■ **布置任务**
把下面清单的每一行表示成一个 JSON 字符串列表，一行对应一个字符串，空行略去。

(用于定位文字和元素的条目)

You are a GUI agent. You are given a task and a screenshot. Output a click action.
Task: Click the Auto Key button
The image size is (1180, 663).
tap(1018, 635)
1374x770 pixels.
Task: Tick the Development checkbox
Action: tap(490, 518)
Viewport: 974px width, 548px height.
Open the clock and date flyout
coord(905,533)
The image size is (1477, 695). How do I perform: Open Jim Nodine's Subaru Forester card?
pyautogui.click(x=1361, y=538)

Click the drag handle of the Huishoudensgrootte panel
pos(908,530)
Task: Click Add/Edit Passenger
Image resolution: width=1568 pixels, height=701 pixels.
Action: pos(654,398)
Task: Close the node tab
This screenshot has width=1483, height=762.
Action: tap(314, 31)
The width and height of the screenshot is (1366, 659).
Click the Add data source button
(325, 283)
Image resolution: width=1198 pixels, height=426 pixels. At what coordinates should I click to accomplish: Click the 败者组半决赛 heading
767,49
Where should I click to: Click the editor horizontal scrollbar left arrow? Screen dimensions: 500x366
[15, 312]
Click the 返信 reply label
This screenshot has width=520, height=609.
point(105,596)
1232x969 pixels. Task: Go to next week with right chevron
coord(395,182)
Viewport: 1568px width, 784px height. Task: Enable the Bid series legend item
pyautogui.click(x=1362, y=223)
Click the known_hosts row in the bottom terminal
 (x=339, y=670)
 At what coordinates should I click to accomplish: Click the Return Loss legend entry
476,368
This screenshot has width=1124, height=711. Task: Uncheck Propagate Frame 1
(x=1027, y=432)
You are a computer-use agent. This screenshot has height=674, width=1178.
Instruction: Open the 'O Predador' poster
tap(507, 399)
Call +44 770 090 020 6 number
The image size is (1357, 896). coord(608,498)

■ **本题回答**
[
  "You are a GUI agent. You are given a task and a screenshot. Output a click action.",
  "Task: Click the Auto Key button",
  "The image size is (1180, 663).",
  "tap(1018, 635)",
  "1374x770 pixels.",
  "Task: Tick the Development checkbox",
  "Action: tap(490, 518)",
  "Viewport: 974px width, 548px height.",
  "Open the clock and date flyout",
  "coord(905,533)",
  "The image size is (1477, 695). How do I perform: Open Jim Nodine's Subaru Forester card?",
  "pyautogui.click(x=1361, y=538)",
  "Click the drag handle of the Huishoudensgrootte panel",
  "pos(908,530)",
  "Task: Click Add/Edit Passenger",
  "Image resolution: width=1568 pixels, height=701 pixels.",
  "Action: pos(654,398)",
  "Task: Close the node tab",
  "This screenshot has width=1483, height=762.",
  "Action: tap(314, 31)",
  "The width and height of the screenshot is (1366, 659).",
  "Click the Add data source button",
  "(325, 283)",
  "Image resolution: width=1198 pixels, height=426 pixels. At what coordinates should I click to accomplish: Click the 败者组半决赛 heading",
  "767,49",
  "Where should I click to: Click the editor horizontal scrollbar left arrow? Screen dimensions: 500x366",
  "[15, 312]",
  "Click the 返信 reply label",
  "This screenshot has width=520, height=609.",
  "point(105,596)",
  "1232x969 pixels. Task: Go to next week with right chevron",
  "coord(395,182)",
  "Viewport: 1568px width, 784px height. Task: Enable the Bid series legend item",
  "pyautogui.click(x=1362, y=223)",
  "Click the known_hosts row in the bottom terminal",
  " (x=339, y=670)",
  " At what coordinates should I click to accomplish: Click the Return Loss legend entry",
  "476,368",
  "This screenshot has width=1124, height=711. Task: Uncheck Propagate Frame 1",
  "(x=1027, y=432)",
  "You are a computer-use agent. This screenshot has height=674, width=1178.",
  "Instruction: Open the 'O Predador' poster",
  "tap(507, 399)",
  "Call +44 770 090 020 6 number",
  "The image size is (1357, 896). coord(608,498)"
]